三~十話目 新たに開花した力で魔物討伐を行いつつ新しくパーティーを組む相手(大体ヒロイン)と出会う。


・倒す魔物は実はSランク魔物(変異種や特殊個体など)とかだと良い。

・また、主人公は元パーティーで馬鹿にされていた能力を応用して何かすごい技を生み出す。

・新しくパーティーを組む相手には主人公が発見した技や魔術の理論を教えて強くしたり、主人公が生み出した強いアイテムを与えたりするとよい。そこでその相手は主人公のことを異性として意識し始める。


 また、急に現れて活躍する主人公に因縁をつける三下が現れる。出来れば貴族の手先や悪徳商人、もしくはゴロツキなどがいい。そいつらをさくっと倒して力を見せつける。力を見せつける際は主人公自身がイキるよりは周囲の人に賞賛される方がいい。


 この辺の区切りがいいところで主人公を追放したパーティーメンバーが苦戦する描写か後悔する話を一話入れる。パーティーメンバーは嫌な奴であることが好ましいが、実は主人公のことが好きなメンバーが一人いるとなおよい。


 ちなみにこの追放したサイドだけの話を読む人も結構多いので気合入れて書くこと。


その他注意点

・主人公の頑張りはこまめに他キャラに賞賛させる(主人公は読者の分身なので、接待する気持ちで)

・一話当たりの文字数は二千~三千字前後が望ましい。

・改行は多めに入れる(迷ったら一文ごとに改行してもいい。とりあえず「」の前後は毎回改行)。

・毎回後書きに「ブックマーク、ポイントなどくださると励みになります」というメッセージを入れる。

・序盤ある程度話が落ち着くまでは一日に二、三回更新する(朝、昼、夕方のどこかが望ましい)』



 という感じで詳細な設定が書かれていた。他にも主人公の望ましいキャラ設定や、望ましい世界観、読まれやすいタイトルなどについての資料も書かれている。さらには伸びている小説に入っていることが多いキーワードリストまでついていた。


 当然のように主人公が新しくパーティーを組む相手が異性なのは笑ってしまったが。


「すごいなこれは……」


 俺はこれを見ながら三方が書いている小説を開いてみる。確かに九割ぐらいはこの資料に基づいた組み立てだった。最初に読んだときは「ただの流行なぞりか」と思っていたが、ここまで徹底していると逆に好感が湧いて来る。


 とりあえずこの設定に合った話を展開出来るようにキャラの設定を考えるか。俺は試験の勉強やレポートの作成、『君推し』の更新などと並行してこの新作の設定を考えた。


「どうしたの、最近急に元気になったみたいだけど」


 俺たちのサークルは毎週月曜日の夕方に何となく食堂に集まって雑談したり創作をしたり本を読んだり勉強したりといった緩い集まりだが、俺は一応顔を出していた。そこでいつものように食堂で向かい合わせに座っていた清川は訝し気に尋ねる。新作を考えることが知らず知らずのうちに日々の活力になっていたのか。

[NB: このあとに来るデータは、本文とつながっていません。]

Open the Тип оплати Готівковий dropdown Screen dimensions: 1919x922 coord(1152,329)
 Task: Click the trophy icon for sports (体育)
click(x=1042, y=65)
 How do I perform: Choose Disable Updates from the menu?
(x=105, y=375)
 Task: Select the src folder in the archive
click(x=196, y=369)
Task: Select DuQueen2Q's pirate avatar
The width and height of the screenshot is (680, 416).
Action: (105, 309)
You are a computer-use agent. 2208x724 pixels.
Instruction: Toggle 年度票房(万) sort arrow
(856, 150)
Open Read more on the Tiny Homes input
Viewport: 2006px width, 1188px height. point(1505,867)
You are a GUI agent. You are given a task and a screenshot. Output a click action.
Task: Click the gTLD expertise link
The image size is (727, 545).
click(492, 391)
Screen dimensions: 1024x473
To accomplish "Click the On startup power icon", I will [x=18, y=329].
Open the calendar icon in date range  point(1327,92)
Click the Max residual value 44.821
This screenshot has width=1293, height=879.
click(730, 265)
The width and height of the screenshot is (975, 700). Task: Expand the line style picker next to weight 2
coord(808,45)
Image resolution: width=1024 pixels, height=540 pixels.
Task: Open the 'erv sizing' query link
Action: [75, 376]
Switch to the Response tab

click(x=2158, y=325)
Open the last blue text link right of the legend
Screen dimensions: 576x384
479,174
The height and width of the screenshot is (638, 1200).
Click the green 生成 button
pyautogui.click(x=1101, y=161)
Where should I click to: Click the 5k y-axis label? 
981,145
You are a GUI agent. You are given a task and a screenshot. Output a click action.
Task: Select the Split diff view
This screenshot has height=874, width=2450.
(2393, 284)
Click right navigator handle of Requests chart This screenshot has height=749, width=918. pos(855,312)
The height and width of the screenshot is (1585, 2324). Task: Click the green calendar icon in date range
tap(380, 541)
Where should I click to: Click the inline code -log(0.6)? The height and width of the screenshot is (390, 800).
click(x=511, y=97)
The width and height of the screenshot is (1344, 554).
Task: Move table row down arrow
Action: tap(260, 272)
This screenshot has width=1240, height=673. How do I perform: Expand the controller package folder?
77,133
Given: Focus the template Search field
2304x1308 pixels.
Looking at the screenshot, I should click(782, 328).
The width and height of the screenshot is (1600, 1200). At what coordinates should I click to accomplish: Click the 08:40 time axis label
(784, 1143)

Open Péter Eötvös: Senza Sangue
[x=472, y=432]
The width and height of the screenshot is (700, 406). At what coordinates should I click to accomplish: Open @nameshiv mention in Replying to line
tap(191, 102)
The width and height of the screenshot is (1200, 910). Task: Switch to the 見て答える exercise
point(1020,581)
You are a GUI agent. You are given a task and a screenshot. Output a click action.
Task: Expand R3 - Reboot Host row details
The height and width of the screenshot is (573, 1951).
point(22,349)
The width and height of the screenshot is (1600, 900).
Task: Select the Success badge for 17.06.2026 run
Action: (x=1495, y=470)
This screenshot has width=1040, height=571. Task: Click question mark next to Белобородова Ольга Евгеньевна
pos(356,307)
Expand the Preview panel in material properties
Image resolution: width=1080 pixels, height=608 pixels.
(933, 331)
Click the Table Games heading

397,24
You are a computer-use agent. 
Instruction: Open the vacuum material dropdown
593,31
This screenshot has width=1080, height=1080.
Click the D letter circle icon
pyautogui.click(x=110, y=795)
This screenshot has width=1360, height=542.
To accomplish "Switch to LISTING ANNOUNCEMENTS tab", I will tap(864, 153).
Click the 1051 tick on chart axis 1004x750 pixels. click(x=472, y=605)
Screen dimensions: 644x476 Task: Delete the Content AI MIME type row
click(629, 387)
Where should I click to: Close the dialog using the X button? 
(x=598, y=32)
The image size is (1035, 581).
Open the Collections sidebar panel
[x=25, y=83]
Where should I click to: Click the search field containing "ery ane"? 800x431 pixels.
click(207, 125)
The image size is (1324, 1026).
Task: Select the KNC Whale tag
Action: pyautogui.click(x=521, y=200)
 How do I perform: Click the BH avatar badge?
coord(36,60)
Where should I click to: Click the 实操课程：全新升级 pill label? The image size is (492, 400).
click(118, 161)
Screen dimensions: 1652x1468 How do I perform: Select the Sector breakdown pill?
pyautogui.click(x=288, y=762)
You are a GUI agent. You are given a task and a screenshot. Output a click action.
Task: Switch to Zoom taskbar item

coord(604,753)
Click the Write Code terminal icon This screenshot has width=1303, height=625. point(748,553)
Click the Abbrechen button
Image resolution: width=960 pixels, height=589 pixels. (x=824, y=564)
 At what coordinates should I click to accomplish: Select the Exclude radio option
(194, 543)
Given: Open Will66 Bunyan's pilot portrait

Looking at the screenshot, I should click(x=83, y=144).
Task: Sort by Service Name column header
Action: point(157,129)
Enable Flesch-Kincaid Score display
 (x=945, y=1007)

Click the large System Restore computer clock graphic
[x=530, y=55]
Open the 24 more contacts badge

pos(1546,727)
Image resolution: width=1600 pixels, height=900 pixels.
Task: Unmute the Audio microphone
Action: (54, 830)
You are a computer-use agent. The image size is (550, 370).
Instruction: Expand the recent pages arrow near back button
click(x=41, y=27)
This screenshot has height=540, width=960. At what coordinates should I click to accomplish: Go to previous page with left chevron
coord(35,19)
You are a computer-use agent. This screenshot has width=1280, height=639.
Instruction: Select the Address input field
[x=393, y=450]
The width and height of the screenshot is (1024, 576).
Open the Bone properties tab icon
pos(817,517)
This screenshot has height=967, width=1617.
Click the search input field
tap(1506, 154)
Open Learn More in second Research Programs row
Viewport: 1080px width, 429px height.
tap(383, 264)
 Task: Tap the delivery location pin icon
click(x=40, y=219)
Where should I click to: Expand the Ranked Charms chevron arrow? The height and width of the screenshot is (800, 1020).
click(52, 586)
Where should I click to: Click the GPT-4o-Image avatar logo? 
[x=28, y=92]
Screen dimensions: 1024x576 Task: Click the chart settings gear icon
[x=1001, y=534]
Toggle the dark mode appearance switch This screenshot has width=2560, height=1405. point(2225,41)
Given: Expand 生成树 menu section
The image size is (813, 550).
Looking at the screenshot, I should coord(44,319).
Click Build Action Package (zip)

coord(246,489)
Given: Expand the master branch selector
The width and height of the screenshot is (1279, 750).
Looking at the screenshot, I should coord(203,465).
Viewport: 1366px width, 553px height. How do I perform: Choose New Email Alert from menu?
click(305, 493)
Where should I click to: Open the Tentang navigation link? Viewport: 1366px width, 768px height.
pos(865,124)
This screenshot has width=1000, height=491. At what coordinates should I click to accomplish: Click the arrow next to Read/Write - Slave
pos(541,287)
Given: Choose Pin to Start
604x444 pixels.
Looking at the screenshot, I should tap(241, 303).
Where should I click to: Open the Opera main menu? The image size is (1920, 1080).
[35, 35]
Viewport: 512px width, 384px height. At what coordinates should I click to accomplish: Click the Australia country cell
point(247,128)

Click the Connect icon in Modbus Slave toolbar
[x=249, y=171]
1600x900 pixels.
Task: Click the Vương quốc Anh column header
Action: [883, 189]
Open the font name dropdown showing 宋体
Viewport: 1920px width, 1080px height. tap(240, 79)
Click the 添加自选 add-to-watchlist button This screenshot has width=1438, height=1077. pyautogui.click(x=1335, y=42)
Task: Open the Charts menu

 しかし清川にそれを訊かれた俺は言葉に窮した。三方の提案で書こうとしているテンプレ作品の執筆はおそらく清川の理解は得られない。もし清川に話せば反対されそうだが、かといってサイトで公開する以上、そのうち分かることになる。


「まあ、ちょっと新作の構想があってな」

「本当!? 確かにもうすぐ休みだもんね、楽しみ」


 清川は無邪気に顔を綻ばせる。彼女も大分凝り固まったオタクではあるが、こういう無邪気なところはあった。


 俺はそんな清川に軽い罪悪感を覚えるが、それを何とか押さえつける。清川一人が読んでくれるだけじゃだめなんだ、もっとたくさんの人に読んでもらわないと、と俺は自分に言い聞かせる。


 そしてそんな俺の様子に清川は少し安心したようだった。


「これから三回生になったら忙しくなるかもしれないけど、無理しない範囲で頑張ってくれたら嬉しいよ」

「どうしたんだ、急に」


 これまで清川はあまり俺の小説に対する好意を俺には表してくれなかったので少し驚く。清川は照れたように頬をかく。


「うん、この前のことで思ったんだ、好きな小説があったら作者には好意を表さないとって。私の中では作者っていうのは例えウェブ小説であっても壁一枚向こうの存在だけど、向こうも普通の人間だから落ち込んで書かなくなるってこともあるから。だからこれからは朽木君にも適度に応援の言葉を送ろうって。だから元気そうで安心した」

「悪いな……心配かけて」


 そこまで言われると俺の方まで恥ずかしくなってくる。正直自分でも本当に単純だと思うが、こうやって言われると急に『君推し』が惜しくなってくる。あれほど誰にも読まれない作品しか書けないことに心を折られてきたというのに。


 一人でも熱烈に推してくれる人がいればいいのか。それとももっと大勢の人に読まれる物を書くべきか。ここ一か月ほど、俺はこの二つの思いの間で揺れ動いてきたが、何度決心したつもりになっても心は決まらない。


 せめて両方書くから許してくれ、俺はそう思うしかなかった。


「別に。ただ、読者にとっても替えが利く作家とそうじゃない作家っていうのはあるから」

「替え、か」


 そう考えると多くの場合、作者と読者というのはある意味対等ではないのだろう。商業レベルの作家ともなると、数千とか数万とか大勢の読者がいる。その中の何人がその作家を替えの利かない存在と考えているかは分からないが、作家から見れば替えの利かない読者が果たしているのだろうか。


 別にそれが悪いことだとは思わないし、プロの作家というのはそう思われるぐらいの存在でなければならないというのは分かるのだが、その偏った関係に俺は少しだけ恐怖を抱いた。


 もし俺が商業作家になれば部数を売るために清川のような、俺のコアな作品を好きになってくれたファンを見捨てなければならなくなるのだろうか、と今しても仕方のない心配をしてしまう。


「清川はもし神崎翔が清川の言うところの解釈違いみたいな小説しか書かなくなったらどうする?」


 そんなことを考えた俺はふと地雷みたいな質問をしてしまう。

 すると清川は急に真顔になった。


「出版社に脅迫文を送りつける」

「そうならないことを切に祈る」


 脅迫は立派な犯罪なんだよな、と言おうとしたが清川の目から光が消えているのを見てその言葉は口には出さなかった。


 おそらくもしそういうことになれば清川は犯罪かどうかなど気にしないだろう、と思ったからだ。神崎翔の編集は是非神崎翔が書きたいものを書かせてあげて欲しい、と俺は他人事ながら思った。ただ、清川が望むものが本当に神崎翔が書きたいものなのかは分からないが。